Une citoyenneté vivante, hors des cadres officiels
Ce déclin institutionnel n’a pas tué l’engagement citoyen. 94 % des Africains, selon le rapport, participent à la vie politique sous d’autres formes. En Afrique centrale, cela se traduit par :
- des mobilisations sur les réseaux sociaux, notamment au Gabon et en RDC, où les mouvements citoyens comme Lucha ou Filimbi défient les pouvoirs en place ;
- des protestations dans l’espace public, parfois violemment réprimées ;
- une montée en puissance des ONG locales, souvent en première ligne pour défendre les droits humains.

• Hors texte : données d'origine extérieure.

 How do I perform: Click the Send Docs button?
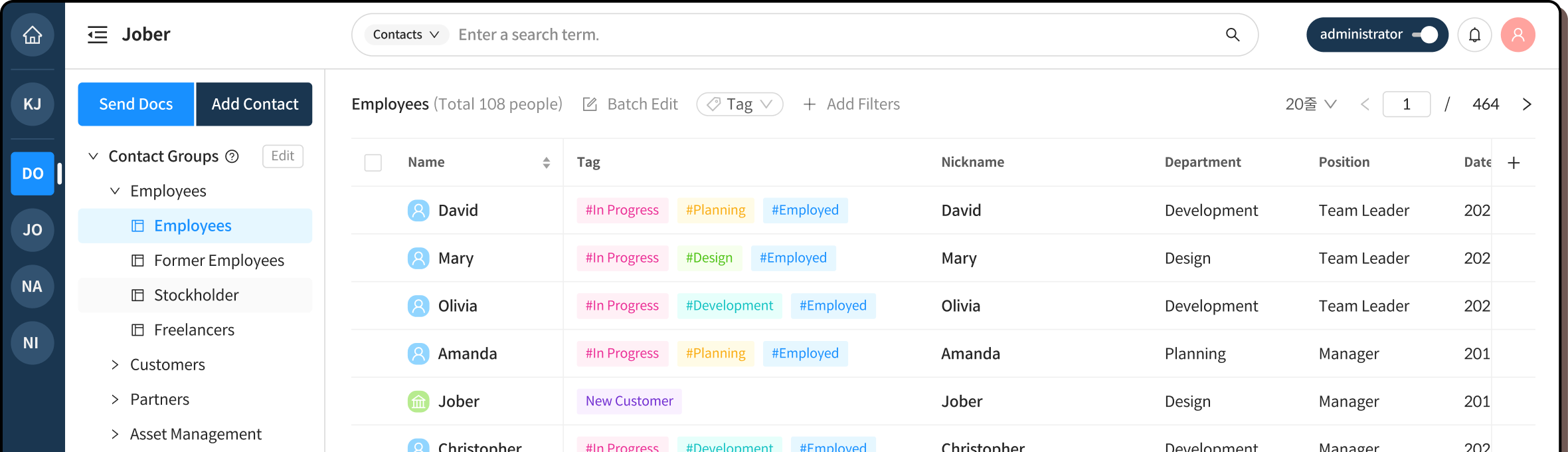coord(136,104)
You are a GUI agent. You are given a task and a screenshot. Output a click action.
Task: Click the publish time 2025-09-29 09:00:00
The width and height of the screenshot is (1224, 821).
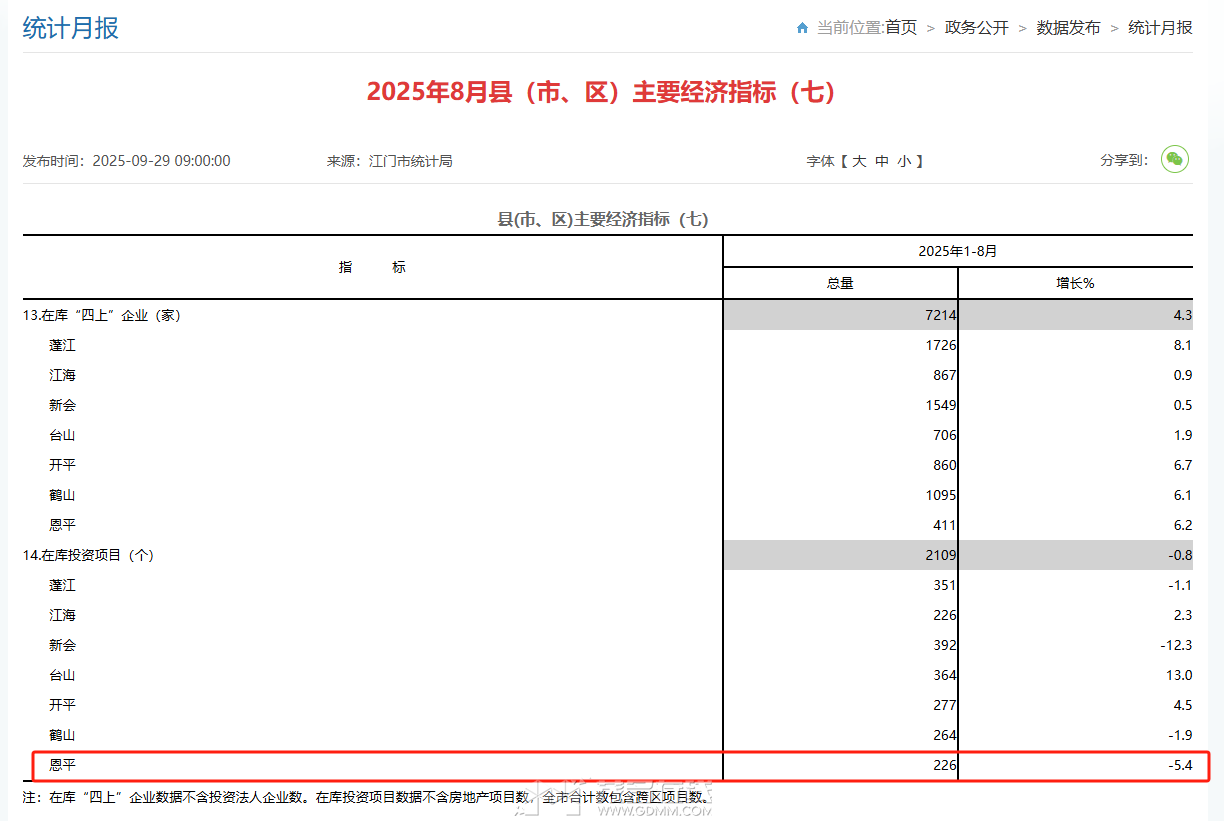tap(161, 161)

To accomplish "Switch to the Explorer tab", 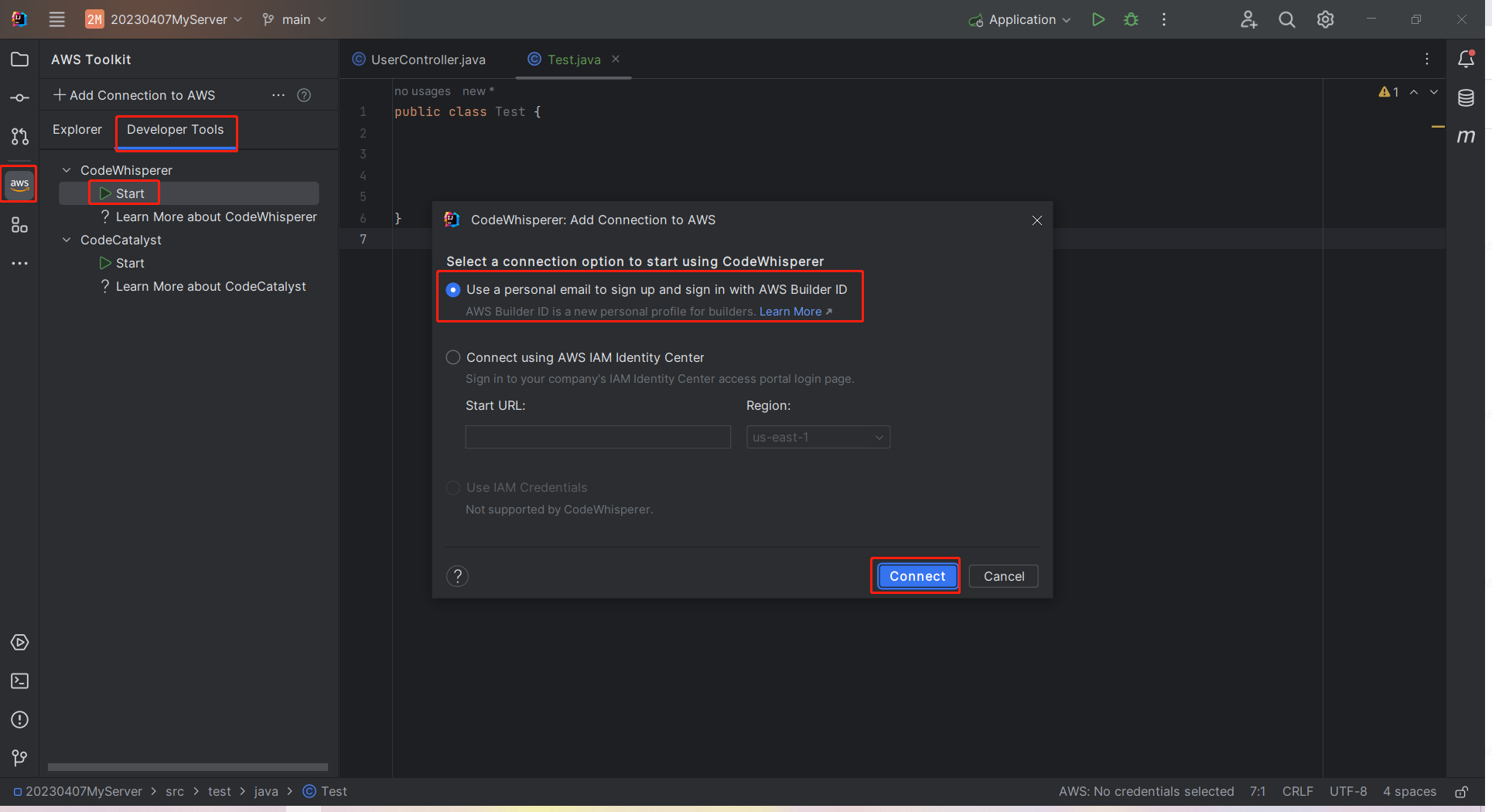I will click(77, 129).
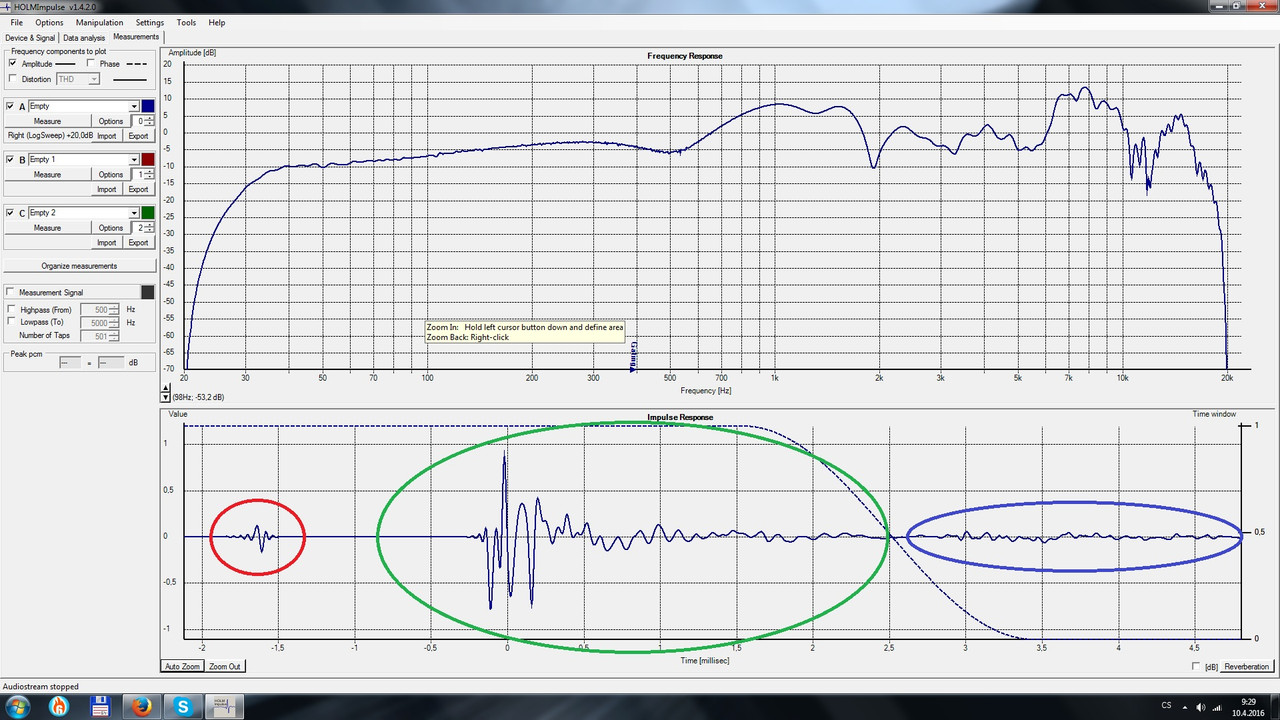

« Les citoyens ne croient plus au vote comme levier de changement, mais ils croient encore en leur pouvoir d’agir, note une sociologue de l’Université de Kinshasa ».
Liberté d’expression : une perception qui surprend
Fait surprenant, 69 % des personnes interrogées se disent libres d’exprimer leurs opinions, même dans des pays où les journalistes et militants sont régulièrement muselés. Cette résilience traduit un changement culturel : les citoyens ne passent plus uniquement par les canaux classiques, mais par des espaces alternatifs, informels, souvent numériques ou communautaires.
Un défi pour les partenaires internationaux
Dans une région où l’influence occidentale recule au profit d’acteurs comme la Russie, la Chine ou la Turquie, la transformation des formes de participation politique impose une nouvelle approche de la gouvernance. « Il ne suffit plus d’organiser des élections encadrées. Il faut investir dans l’éducation civique, les médias indépendants, les lieux de débat, insiste un diplomate européen à Libreville ».
Canaliser l’énergie citoyenne, un enjeu central
L’Afrique centrale incarne à elle seule ce paradoxe du continent africain : une démocratie institutionnelle en crise, mais une société en quête de participation, de reconnaissance et de justice. Pour éviter que cette énergie ne se transforme en frustration, voire en violence, les États comme les partenaires internationaux doivent repenser en profondeur leurs méthodes d’appui à la gouvernance.
La démocratie ne se mesure plus uniquement aux urnes, mais aussi dans la rue, sur les réseaux et dans les imaginaires citoyens. L’Afrique centrale, souvent caricaturée pour ses régimes autoritaires, pourrait bien être aussi le théâtre d’une réinvention silencieuse mais puissante de la citoyenneté.